The yellow-colored parts are the ones that you need to setup,
Examples
First, get your DATADOG _API_KEY then run the agent,
docker run -d --cgroupns host \
--pid host \
-v /var/run/docker.sock:/var/run/docker.sock:ro \
-v /proc/:/host/proc/:ro \
-v /sys/fs/cgroup/:/host/sys/fs/cgroup:ro \
-p 127.0.0.1:8126:8126/tcp \
-e DD_API_KEY=<DATADOG_API_KEY> \
-e DD_APM_ENABLED=true \
gcr.io/datadoghq/agent:latest
This is the basic example of ddtrace
implementation for go-chi
,
package main
import (
"net/http"
"github.com/go-chi/chi/v5"
"github.com/go-chi/chi/v5/middleware"
ddchi "gopkg.in/DataDog/dd-trace-go.v1/contrib/go-chi/chi.v5"
"gopkg.in/DataDog/dd-trace-go.v1/ddtrace/tracer"
)
func welcome(w http.ResponseWriter, r *http.Request) {
w.Write([]byte("Hello world!"))
}
func main() {
tracer.Start() // Start the tracer daemon
r := chi.NewRouter()
r.Use(ddchi.Middleware()) // Inject the tracer
r.Use(middleware.Logger)
r.Get("/hello", welcome)
http.ListenAndServe(":8000", r)
}
Then run the service by pointing out the agent through DD_AGENT_HOST
envar,
$ DD_AGENT_HOST=localhost go run single/main.go
If you try to hit http://localhost:8000/hello several times, the traced data will be shown in Datadog APM dashboard.
Custom Instrument
Custom instruments allow us to get deep insight into the performance of our service. Imagine the /hello
endpoint has to call another function like this
func functionA() {
time.Sleep(60 * time.Millisecond)
return
}
func welcome(w http.ResponseWriter, r *http.Request) {
time.Sleep(10 * time.Millisecond)
functionA()
time.Sleep(10 * time.Millisecond)
w.Write([]byte("Hello world!"))
}
I did intentionally put some delays to simulate bottlenecked situations.
Nested flamegraph
At the code below I put tracer.StartSpanFromContext
at the start of the function. You can see r.Context()
is passed to another function. This context contains important tracing metadata like process-id
and runtime-id
that helped Datadog to build visual flamegraph of your performance profiling later.

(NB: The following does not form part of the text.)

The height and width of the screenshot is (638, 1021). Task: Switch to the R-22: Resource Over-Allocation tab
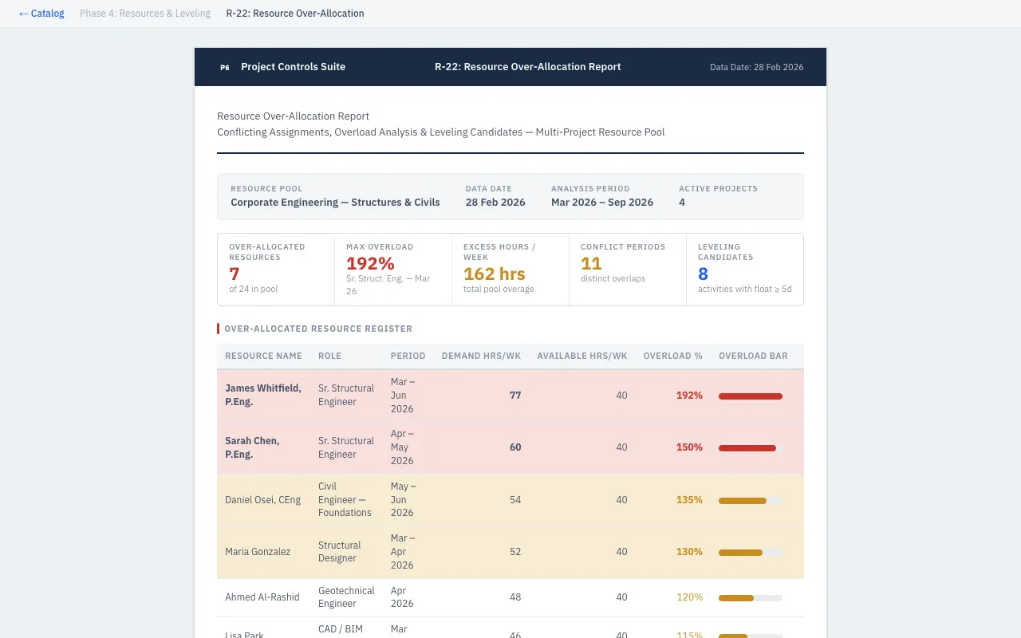[x=294, y=14]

func functionA(ctx context.Context) {
span, _ := tracer.StartSpanFromContext(ctx, "functionA", tracer.ResourceName("someParam"))
defer span.Finish()
time.Sleep(60 * time.Millisecond)
return
}
func welcome(w http.ResponseWriter, r *http.Request) {
time.Sleep(10 * time.Millisecond)
functionA(r.Context())
time.Sleep(10 * time.Millisecond)
w.Write([]byte("Hello world!"))
}
If you try to hit the endpoint, you’ll see the functionA() bottlenecked our /hello endpoint:
Synchronous execution
The sibling process in flamegraph is also possible, assuming that functionA()
and functionB()
are executed in sync and functionC()
is nested under functionB()
, consider this example code,
func functionA(ctx context.Context) {
span, _ := tracer.StartSpanFromContext(ctx, "functionA", tracer.ResourceName("someParam"))
defer span.Finish()
time.Sleep(60 * time.Millisecond)
return
}
func functionB(ctx context.Context) {
span, ctx := tracer.StartSpanFromContext(ctx, "functionA", tracer.ResourceName("someParam"))
defer span.Finish()
time.Sleep(10 * time.Millisecond)
functionC(ctx)
return
}
func functionC(ctx context.Context) {
span, _ := tracer.StartSpanFromContext(ctx, "functionA", tracer.ResourceName("someParam"))
defer span.Finish()
time.Sleep(60 * time.Millisecond)
return
}
func welcome(w http.ResponseWriter, r *http.Request) {
time.Sleep(10 * time.Millisecond)
functionA(r.Context())
functionB(r.Context())
time.Sleep(10 * time.Millisecond)
w.Write([]byte("Hello world!"))
}
You can see that r.Context
is passed twice, then it passes again under functionB()
to functionC()
. This kind of context-passing will build a flamegraph like this:
Database performance
Tracing the database query performance is done by wrapping the database driver like this,
sqltrace "gopkg.in/DataDog/dd-trace-go.v1/contrib/database/sql"
...
sqltrace.Register("pq", &pq.Driver{}, sqltrace.WithServiceName("postgres"))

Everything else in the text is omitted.